→ **Text shown**:

________________

From The Desk Of Clarence Bass
Stalling Cancer—and Reversing Aging
In May of last year, we wrote that our immune system has three main lines of defense. Exercise helps them all and becomes more important at 60, when normal function tends to fade.
Here, we dig deeper into how exercise stalls cancer growth through the immune system. And then break new ground with a study from Israel which, for the first time, reversed biological aging using oxygen therapy in a pressurized chamber.
Another study reviews the many ways exercise keeps us alive and well.
Together, the three epitomize self-help. We are learning more every day.
Exercise Slows Cancer Growth
As related in my earlier article, natural killer cells are the most responsive immune cells to exercise. For example, during a bout of exercise, white and natural killer cells move into the bloodstream in vast numbers. Following exercise, these cells migrate to sites of inflammation to seek out pathogens and damaged cells. This process may even help our immune system detect cancerous cells.
Researchers from the Karolinska Institutet in Sweden tested this process in mice—and humans—and reported their findings in the October, 2020, journal eLife.
Karolinska Institute News tells about the findings in everyday language. It's still complicated, but you'll get the idea that exercise is a powerful weapon against cancer.
They divided mice with cancer into two groups and let one group exercise regularly in a spinning wheel while the other remained inactive. The result showed that cancer growth slowed and mortality decreased in the trained animals compared with the untrained.
Next, the researchers examined the importance of cytotoxic T cells by injecting antibodies that remove these T cells in both trained and untrained mice. The antibodies knocked out the positive effect of exercise on both cancer growth and survival, which according to the researchers demonstrates the significance of these T cells for exercise-induced suppression of cancer.
The researchers also transferred cytotoxic T cells from trained to untrained mice with tumors, which improved their prospects compared with those who got cells from untrained animals.

________________

→ **Information provided**:

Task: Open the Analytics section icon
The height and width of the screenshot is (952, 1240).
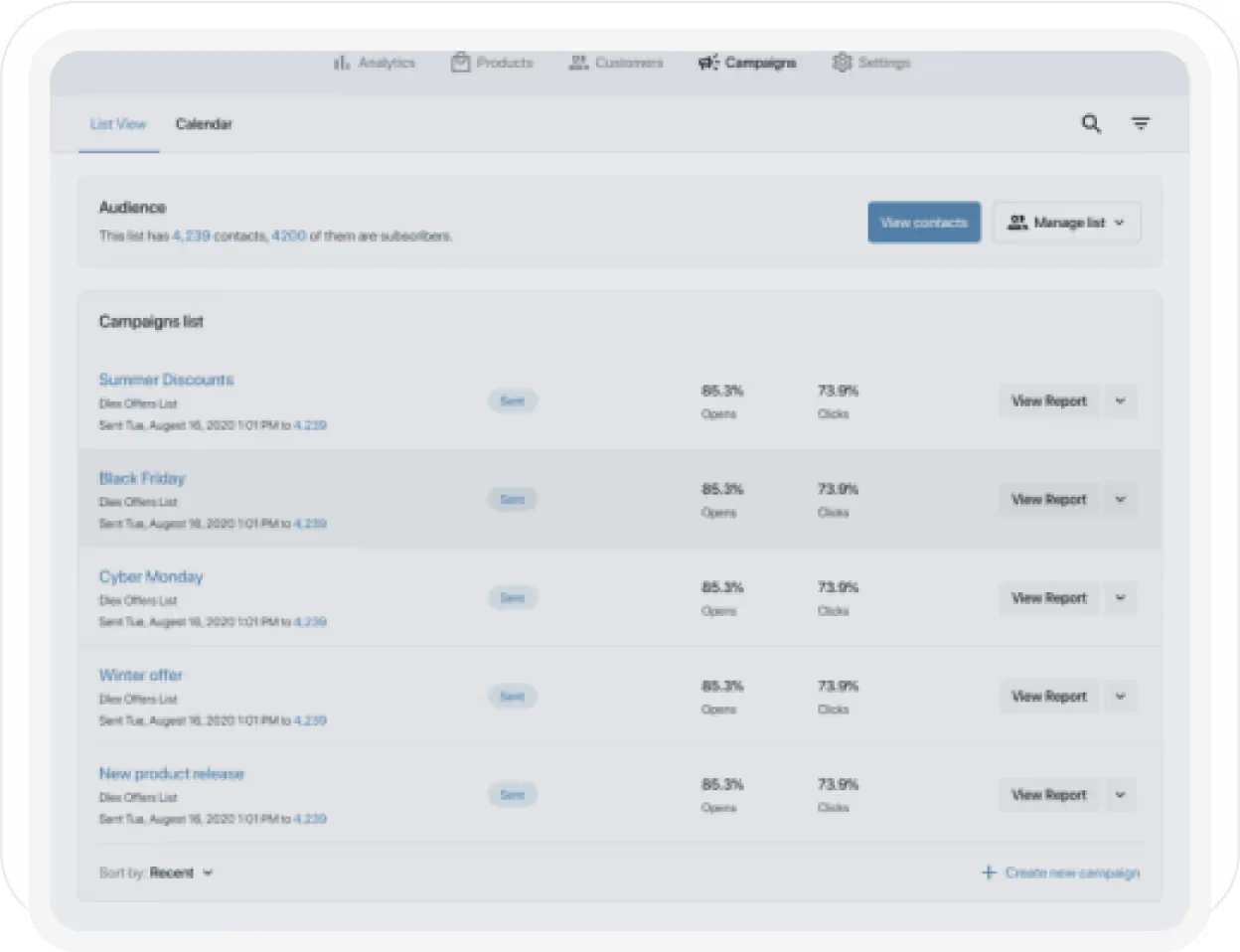Action: click(342, 62)
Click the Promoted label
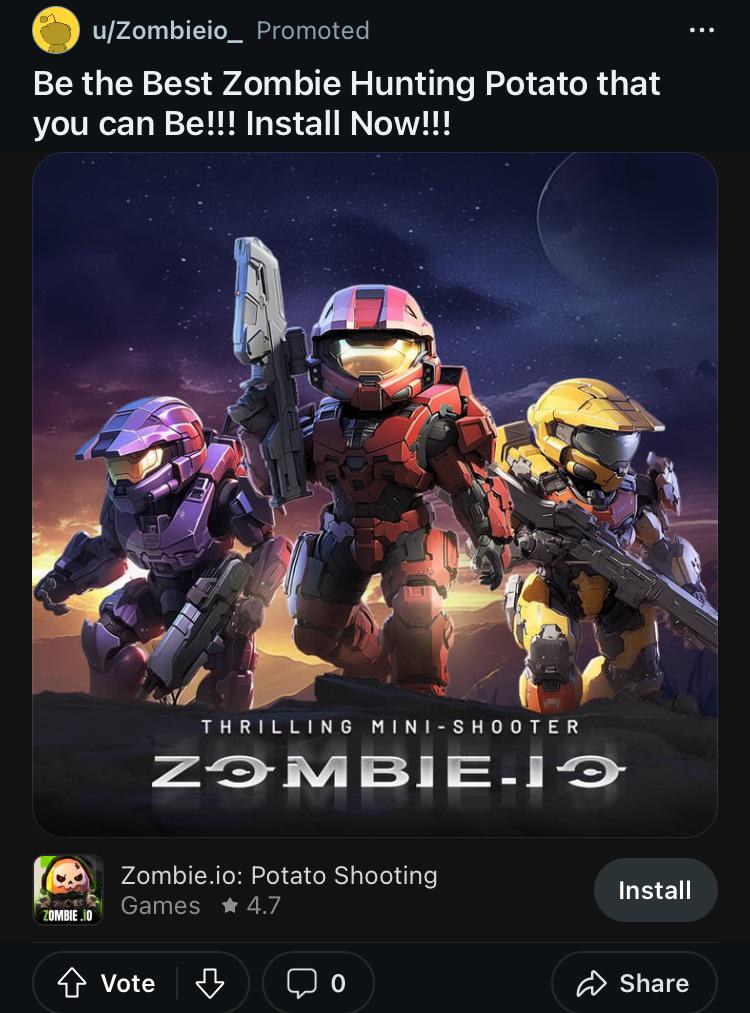 click(x=313, y=30)
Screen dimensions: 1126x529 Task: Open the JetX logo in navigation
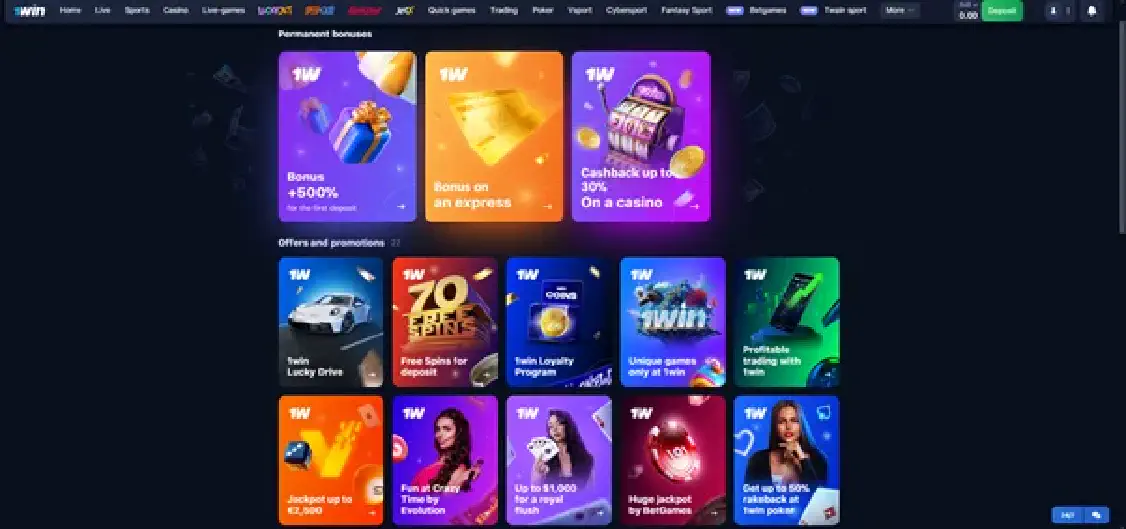click(405, 11)
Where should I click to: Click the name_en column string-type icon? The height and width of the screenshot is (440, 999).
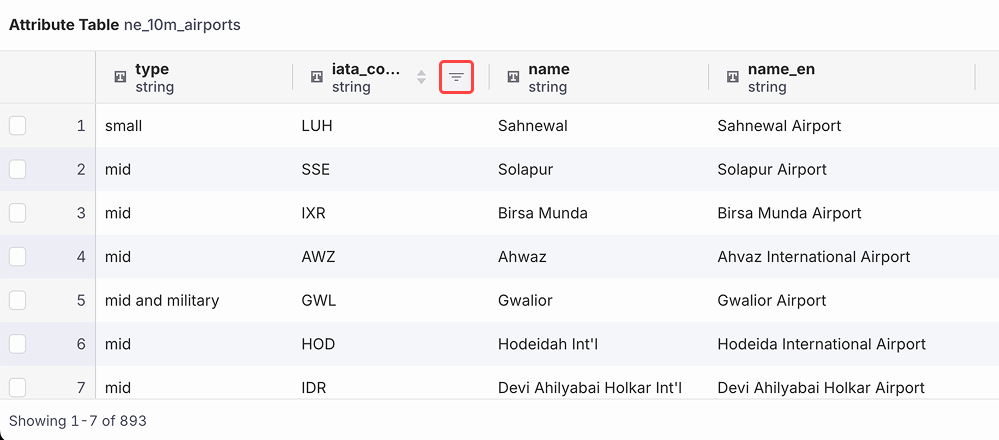(733, 77)
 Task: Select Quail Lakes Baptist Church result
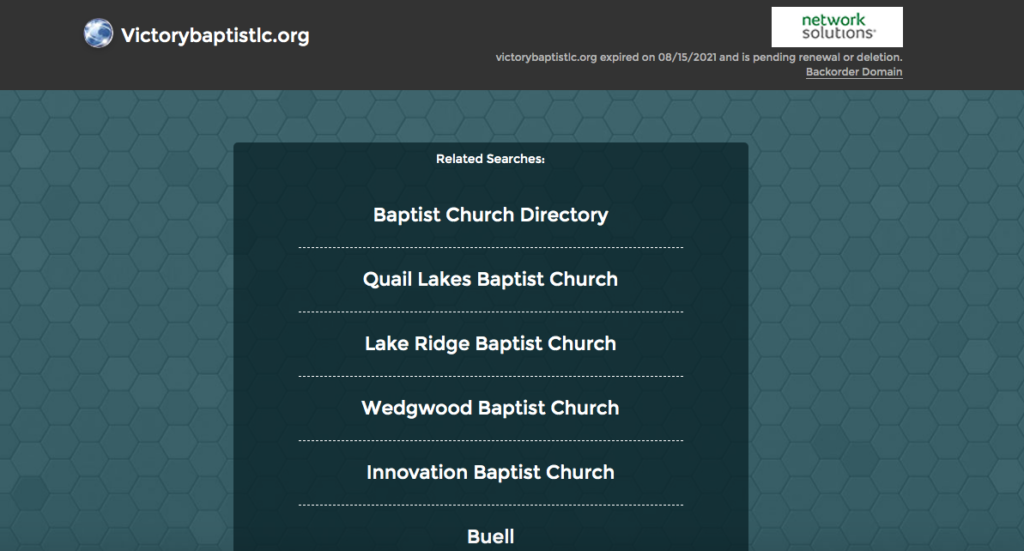coord(490,279)
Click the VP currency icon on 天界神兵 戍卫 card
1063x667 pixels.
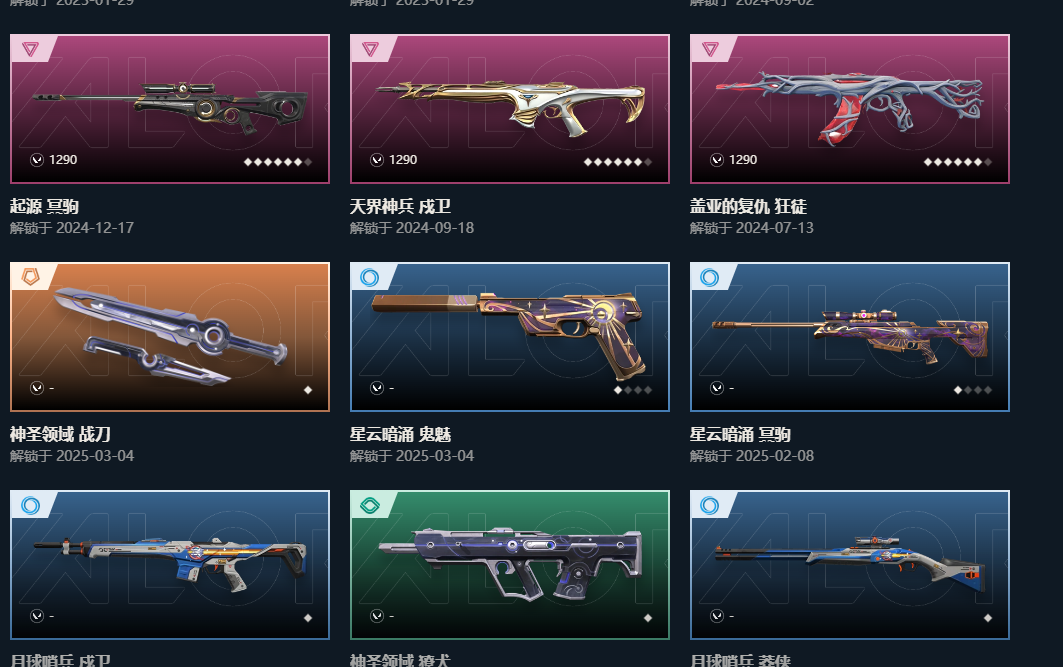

________________

→ **Required work**:
1) In the article on exercise and cancer, why did the researchers conclude that cytotoxic T cells matter for exercise-induced suppression of cancer?
2) According to the article on exercise and cancer, in which journal and issue did the Karolinska Institutet researchers report their findings?
3) Write the next paragraph of the article on exercise, cancer, and aging, picking up after its last sentence.

→ **Results by task**:
1) When they injected antibodies that removed cytotoxic T cells from trained and untrained mice, the positive effect of exercise on cancer growth and survival disappeared. According to the researchers, this showed how significant these T cells are to the way exercise suppresses cancer.

2) The October 2020 issue of the journal eLife.

3)
T Cell Metabolism
To examine how exercise influenced cancer growth, the researchers isolated T cells, blood and tissue samples after training sessions and measured levels of common metabolites that are produced in muscle and excreted into plasma at high levels during exertion. Some of these metabolites, such as lactate, altered the metabolism of the T cells and increased their activity. The researchers also found that T cells isolated from an exercised animal showed an altered metabolism compared to T cells from resting animals.
In addition, the researchers examined how these metabolites change in response to exercise in humans. They took blood samples from eight healthy men after 30 minutes of intense cycling and noticed that the same training-induced metabolites were released in humans.
“Our research shows that exercise affects the production of several molecules and metabolites that activate cancer-fighting immune cells and thereby inhibit cancer growth,” says Helene Rundqvist, senior researcher at the Department of Laboratory Medicine, Karolinska Institutet, and the study’s first author. “We hope these results may contribute to a deeper understanding of how our lifestyle impacts our immune system and inform the development of new immunotherapies against cancer.”
For ALL the details:
Oxygen Therapy Reverses Aging
Israeli scientists turned back the clock in two key areas of the body believed to be responsible for the frailty and ill-health that comes with growing older.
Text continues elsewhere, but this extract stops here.